_TO DO_:
Search the data for "agent". Return each matching line.

[Saved entries]
↓
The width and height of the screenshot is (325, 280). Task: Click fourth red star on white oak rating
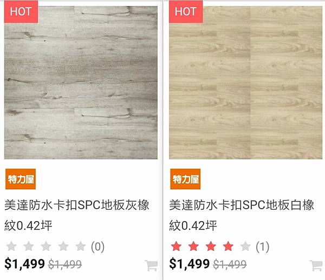click(x=228, y=246)
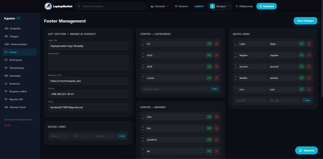The image size is (323, 159).
Task: Click the Выйти logout link
Action: [8, 125]
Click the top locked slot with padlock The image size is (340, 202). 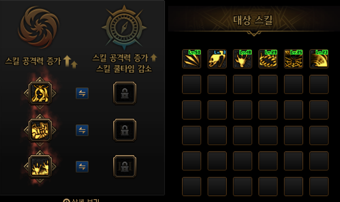click(125, 93)
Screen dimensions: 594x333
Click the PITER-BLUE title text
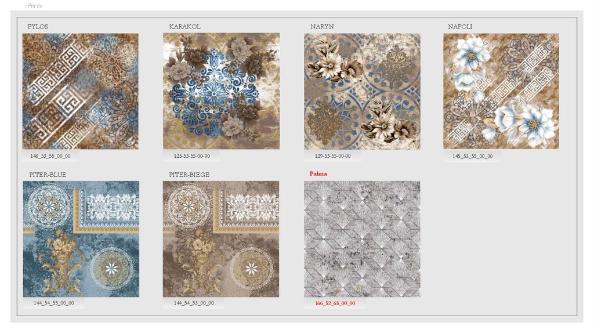48,175
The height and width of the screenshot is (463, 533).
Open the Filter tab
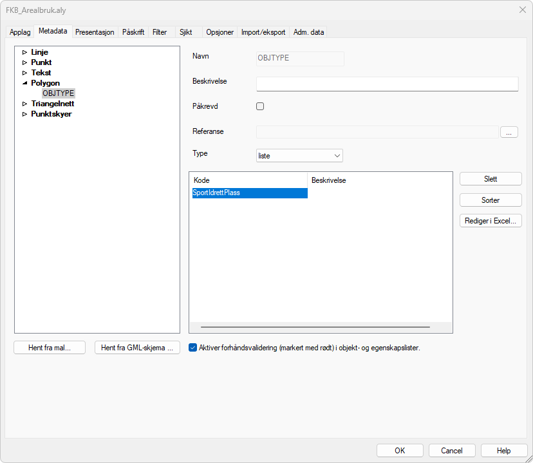[x=160, y=32]
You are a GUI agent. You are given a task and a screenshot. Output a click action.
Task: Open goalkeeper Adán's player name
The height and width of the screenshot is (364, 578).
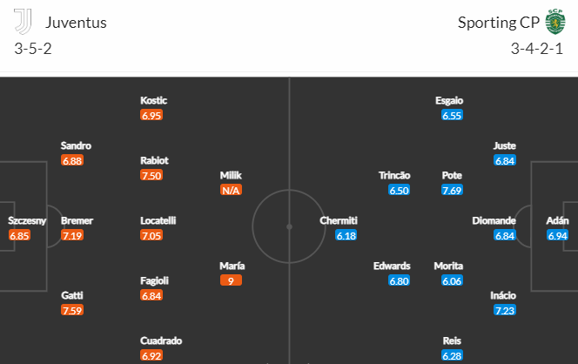click(557, 220)
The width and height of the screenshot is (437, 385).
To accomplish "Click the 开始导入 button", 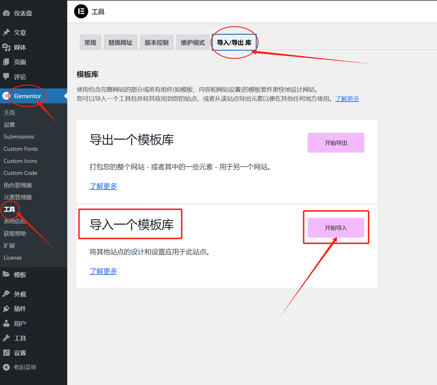I will 335,228.
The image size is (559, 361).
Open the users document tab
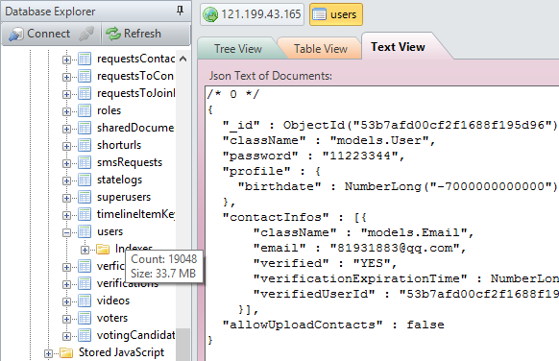pyautogui.click(x=336, y=14)
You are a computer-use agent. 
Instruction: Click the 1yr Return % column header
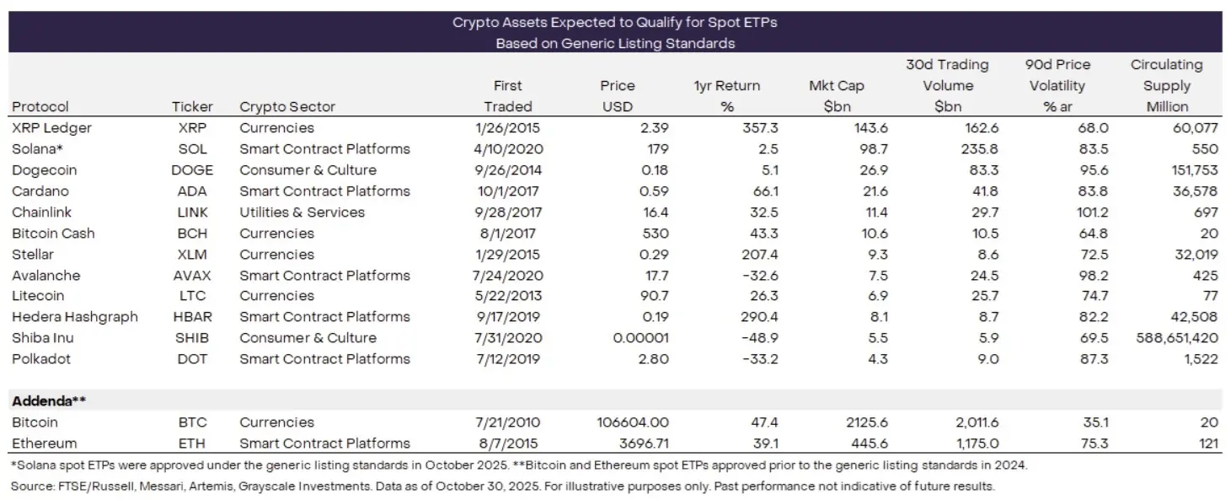click(726, 96)
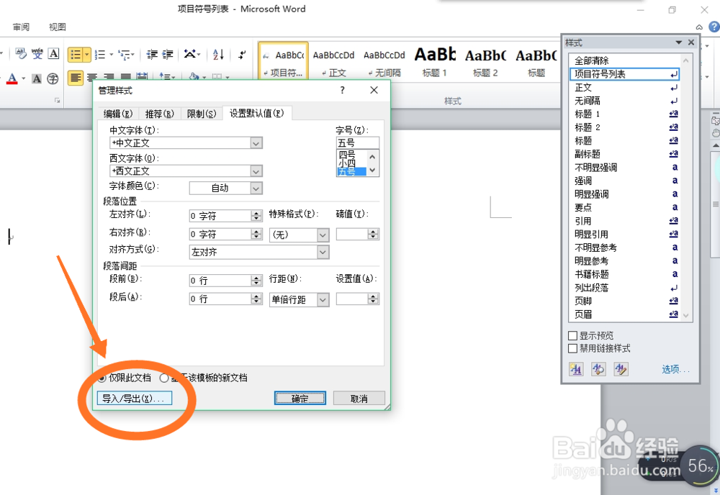Select 小四 in the font size list

[x=348, y=163]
↑
_EXERCISE RESULT_:
You are a GUI agent. You are given a task and a screenshot. Output a click action.
You are a computer-use agent. 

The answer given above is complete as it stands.